Problem to work on
From the line with "At what coordinates" to the end of the data below, restate each line word for word, both ends included, without the pictures.

(Beginning of Dataset entries)

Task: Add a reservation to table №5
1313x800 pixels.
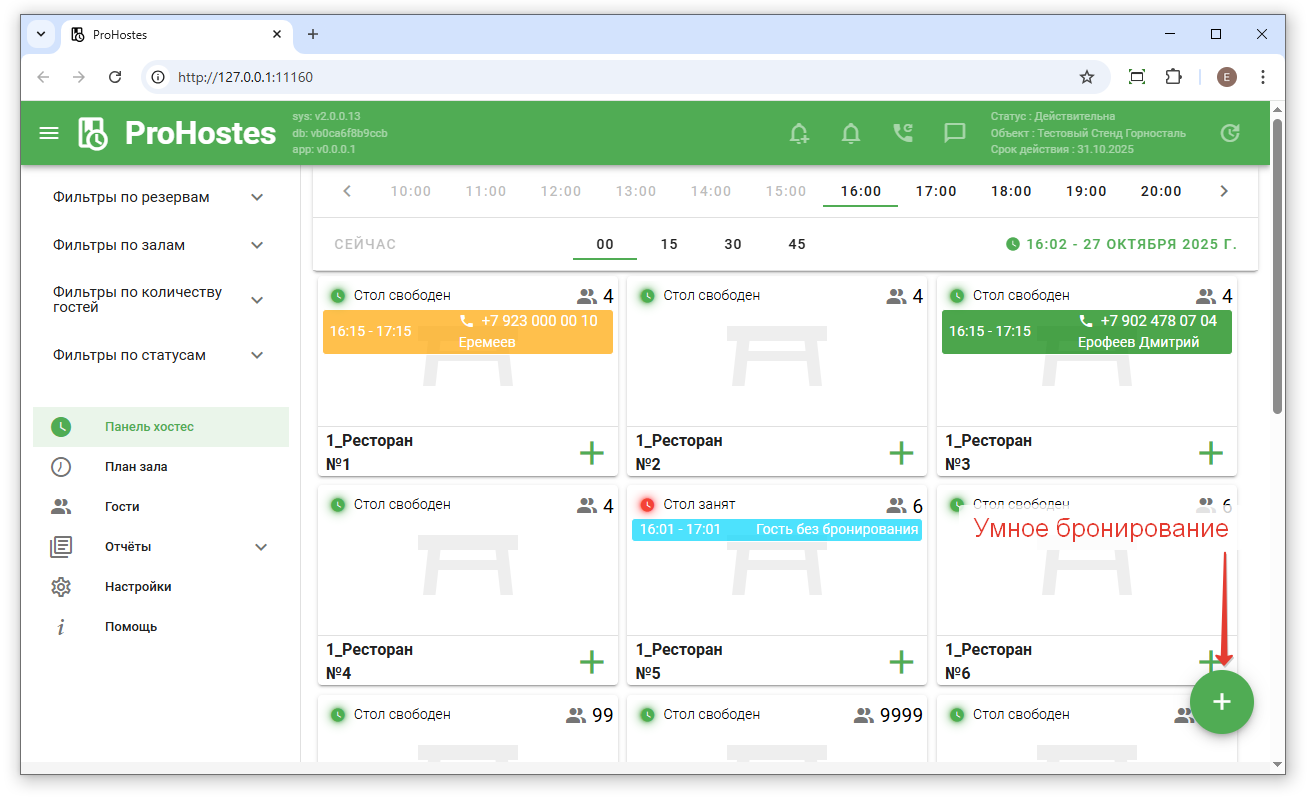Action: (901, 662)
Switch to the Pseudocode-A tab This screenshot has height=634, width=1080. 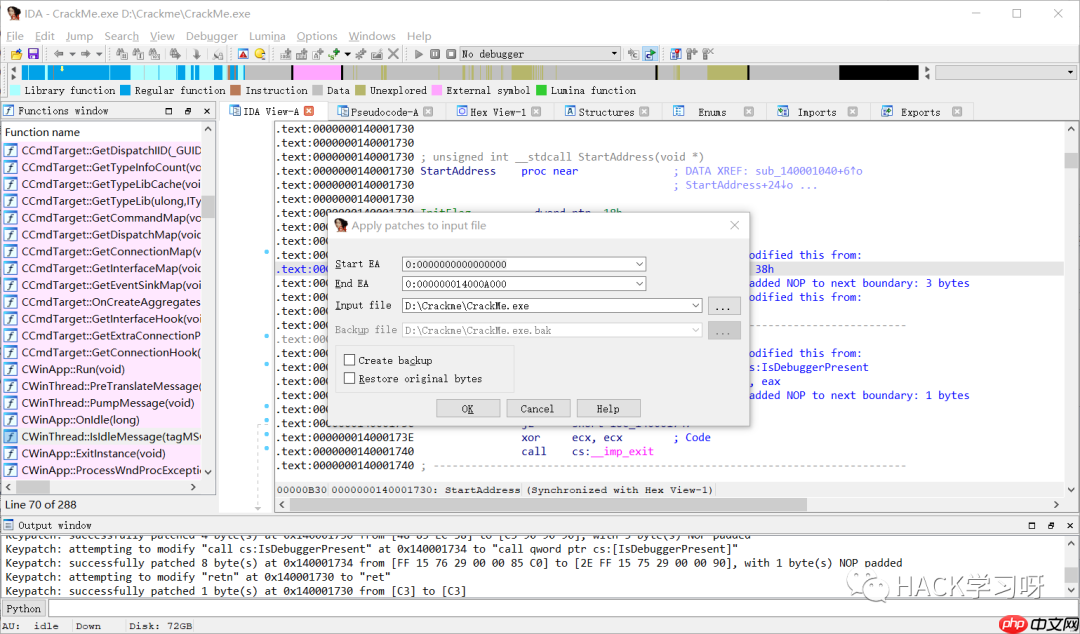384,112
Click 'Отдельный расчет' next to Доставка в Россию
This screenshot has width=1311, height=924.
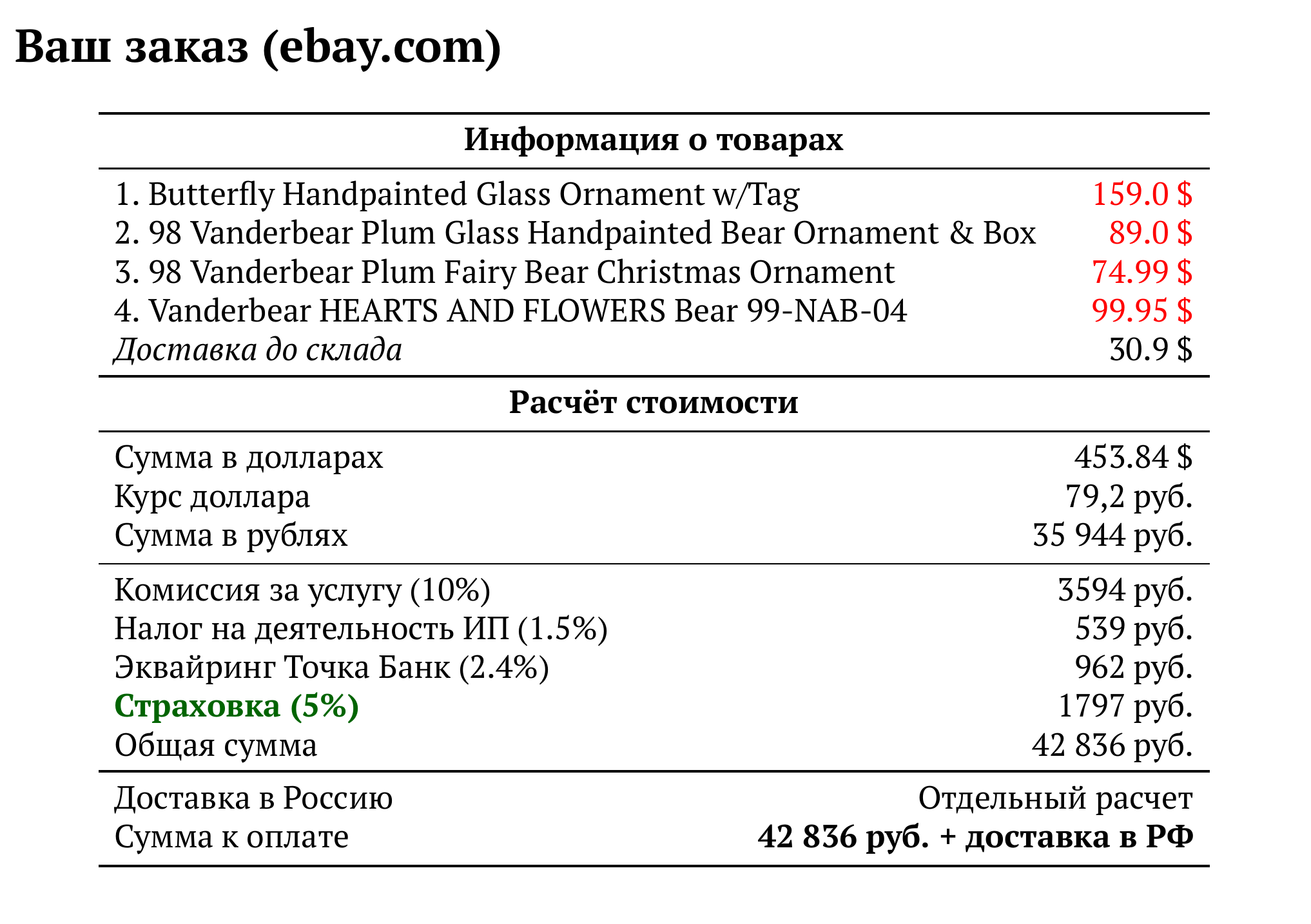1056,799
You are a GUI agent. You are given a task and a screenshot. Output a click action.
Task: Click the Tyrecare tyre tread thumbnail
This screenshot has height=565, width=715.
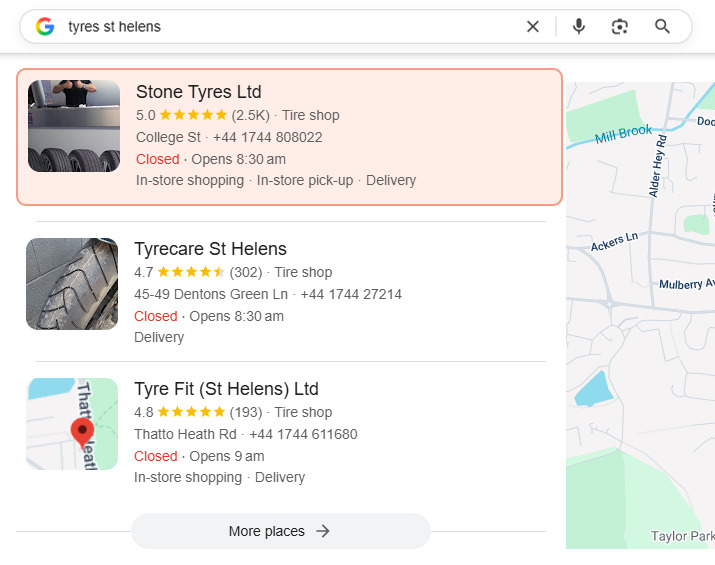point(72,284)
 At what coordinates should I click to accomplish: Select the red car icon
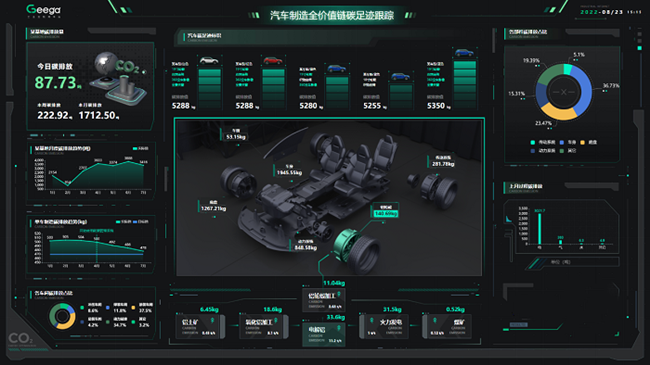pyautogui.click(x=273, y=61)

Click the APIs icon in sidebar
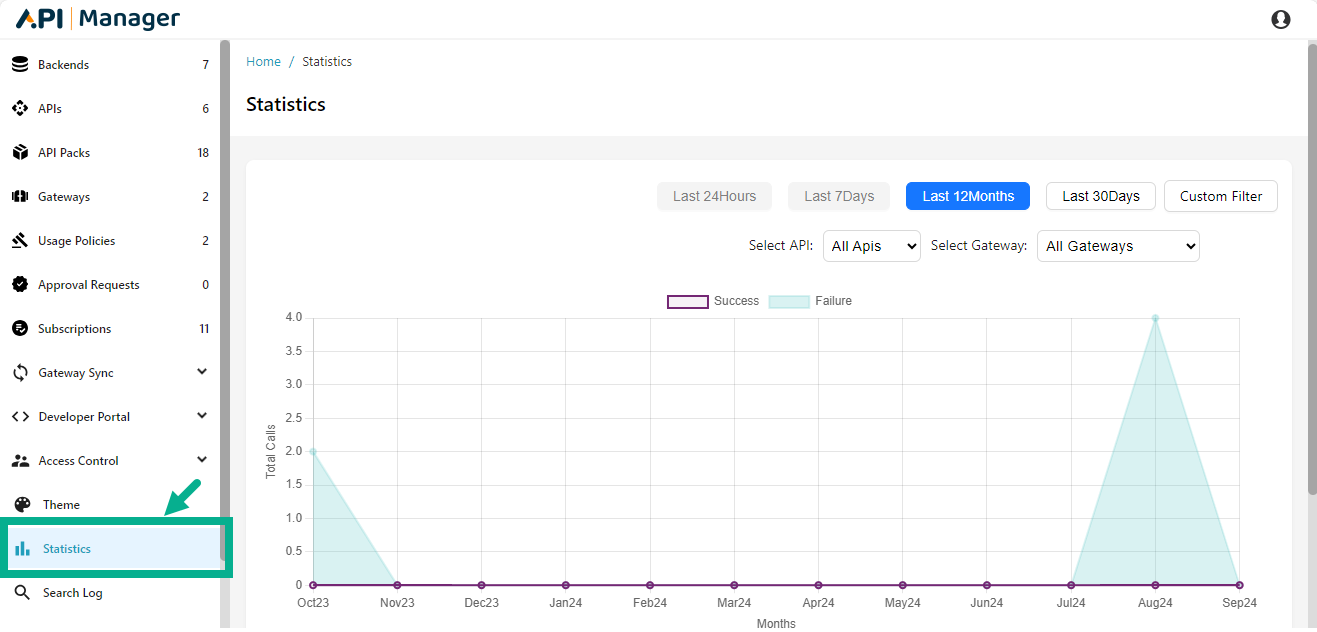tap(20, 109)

(End of Dataset entries)

Response to this task
 At what coordinates should I click to accomplish: Select the red car icon
pyautogui.click(x=273, y=61)

Click the APIs icon in sidebar
tap(20, 109)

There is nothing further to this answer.